(The records Opens)

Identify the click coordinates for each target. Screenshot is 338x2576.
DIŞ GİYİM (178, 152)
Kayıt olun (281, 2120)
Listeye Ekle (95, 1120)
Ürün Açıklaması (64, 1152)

(The records Closes)

:: Your assignment ::
The complete set of entries above must be reproduced verbatim.

:: Answer to this task ::
Identify the click coordinates for each target. Screenshot is 338x2576.
DIŞ GİYİM (178, 152)
Kayıt olun (281, 2120)
Listeye Ekle (95, 1120)
Ürün Açıklaması (64, 1152)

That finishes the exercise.